Exercise:
Whenever the word "agent" turns up in a line of the data below, copy that line.

Data records:
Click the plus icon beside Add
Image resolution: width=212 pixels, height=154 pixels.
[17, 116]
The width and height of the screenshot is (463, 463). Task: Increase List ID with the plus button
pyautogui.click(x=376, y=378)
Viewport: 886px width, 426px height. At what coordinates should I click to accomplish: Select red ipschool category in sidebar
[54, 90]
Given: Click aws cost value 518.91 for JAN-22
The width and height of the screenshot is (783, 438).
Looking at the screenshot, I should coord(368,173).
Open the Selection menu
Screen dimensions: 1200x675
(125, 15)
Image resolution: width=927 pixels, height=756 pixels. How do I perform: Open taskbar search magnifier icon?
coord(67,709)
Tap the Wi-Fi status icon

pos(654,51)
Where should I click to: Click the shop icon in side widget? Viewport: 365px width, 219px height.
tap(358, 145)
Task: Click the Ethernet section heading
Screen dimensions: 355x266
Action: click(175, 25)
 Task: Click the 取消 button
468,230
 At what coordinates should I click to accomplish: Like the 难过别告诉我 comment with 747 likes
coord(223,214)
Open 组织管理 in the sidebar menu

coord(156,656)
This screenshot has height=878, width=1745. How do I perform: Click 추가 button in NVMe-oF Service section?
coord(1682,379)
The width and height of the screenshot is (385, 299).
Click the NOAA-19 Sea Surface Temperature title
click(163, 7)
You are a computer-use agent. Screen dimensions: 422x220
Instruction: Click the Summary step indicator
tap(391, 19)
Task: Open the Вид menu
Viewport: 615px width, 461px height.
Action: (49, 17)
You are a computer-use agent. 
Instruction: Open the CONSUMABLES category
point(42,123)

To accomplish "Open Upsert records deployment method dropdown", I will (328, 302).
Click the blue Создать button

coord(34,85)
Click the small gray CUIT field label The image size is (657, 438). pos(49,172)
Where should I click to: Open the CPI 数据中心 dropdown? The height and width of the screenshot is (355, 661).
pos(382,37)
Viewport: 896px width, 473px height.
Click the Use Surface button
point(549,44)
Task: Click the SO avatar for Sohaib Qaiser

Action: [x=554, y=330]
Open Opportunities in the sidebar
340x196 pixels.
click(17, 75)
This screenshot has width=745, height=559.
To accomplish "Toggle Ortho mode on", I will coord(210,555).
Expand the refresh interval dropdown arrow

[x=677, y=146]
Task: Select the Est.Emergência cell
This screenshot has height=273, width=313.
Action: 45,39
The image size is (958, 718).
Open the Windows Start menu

Your solution:
You are a computer-use agent. Screen dimensions: 422x220
You are a computer-use agent. 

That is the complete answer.